Les Nations unies, qui ont toujours prôné une solution politique, ont dû se résoudre à avaliser l'offensive saoudienne. Le vote au Conseil de sécurité, le 14  avril, d'une résolution sous chapitre  VII, qui impose aux houthistes un embargo sur les armes, des sanctions ciblées et les appelle à se retirer des zones qu'ils contrôlent, est d'ailleurs perçu comme un blanc-seing implicite accordé à Riyad. Toutes les chancelleries occidentales s'accordent à dire que l'opération militaire en cours était inévitable. " Comment voulez-vous travailler à une solution négociée quand en face de vous les houthistes n'ont pas de concession à faire ? Il fallait rééquilibrer les rapports de force ", estime un diplomate de la mission yéménite.

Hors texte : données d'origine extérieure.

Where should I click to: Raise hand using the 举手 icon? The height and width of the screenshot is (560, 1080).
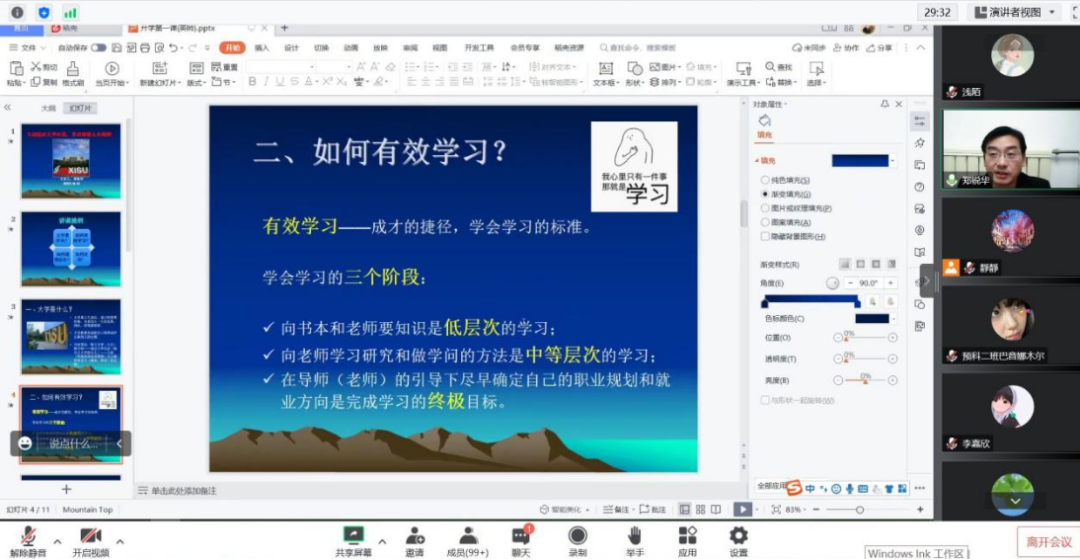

Un diplomate occidental confie : " Pour l'instant, la coalition est perçue positivement sur le plan international, en dépit de problèmes énormes : humanitaires et de cibles. Mais les frappes ne mèneront jamais à une victoire nette et l'intervention au sol n'est pas l'option qui se dessine. " L'Arabie saoudite et les autorités officielles du Yémen sont déterminées à poursuivre les opérations militaires encore plusieurs semaines jusqu'à obtenir la reddition et le désarmement des houthistes et de leur allié, l'ancien président Ali Abdallah Saleh, jugé nuisible. " Ce n'est qu'après qu'on pourra parler de dialogue et de solution politique ", a clarifié le ministre des affaires étrangères yéménite, Riyad Yassine. " Personne ne remet en question le fait que les houthistes font partie du Yémen et doivent être une partie de la solution ", précise le diplomate saoudien Abdulrahman Jamalhariri.

" Point de bascule "

Les premières redditions dans les rangs de l'armée pro-Saleh sont un signe encourageant. Dimanche, le Congrès populaire général (CPG), le parti de M.  Saleh, a soutenu la résolution onusienne, laissant entendre qu'il prendrait ses distances avec les houthistes. " Il est irréaliste d'exiger le retrait des houthistes de Sanaa et leur désarmement total ", tempère un diplomate occidental. A minima, l'objectif serait un cessez-le-feu et le retrait des houthistes d'Aden pour permettre le retour du président Abd Rabo Mansour Hadi.

" Toute la question est de définir le point de bascule entre les frappes et le temps politique. Il est un peu tôt pour le dire ", concède un diplomate occidental. Face à la situation d'urgence humanitaire, on s'y prépare déjà. Après quatre ans d'efforts, l'envoyé spécial onusien, Jamal Benomar, a démissionné le 15  avril sous la pression des pays du Conseil de coopération du golfe (CCG) et des Américains qui lui reprochent de s'être laissé berner par les houthistes.

Le nom d'un nouvel envoyé spécial circule. Il pourrait s'agir du Mauritanien Ismail Ould Cheikh Ahmed qui a été en poste au Yémen pour le Programme de développement des Nations unies (PNUD) entre 2012 et 2014 et qui, selon Talal Al-Jamali, un diplomate yéménite à l'ONU, dispose d'" un réseau suffisamment solide pour relancer le processus de paix rapidement ". L'ONU espère revenir dans le jeu des négociations grâce à cette nomination consensuelle.

L'accession de Khaled Bahah à la vice-présidence du Yémen est perçue comme un autre pas positif. Homme de réseaux, sa nomination au poste de premier ministre en octobre  avait fait consensus entre le président Hadi, les houthistes et le parti de Saleh. Ancien ambassadeur du Yémen à l'ONU, il connaît les rouages du multilatéralisme. Ce pourrait être le " facilitateur " que l'ONU attendait. Parvenir à un accord entre les parties yéménites, qui devra aussi inclure les indépendantistes sudistes et le parti islamiste modéré Al-Islah, sera toutefois une gageure.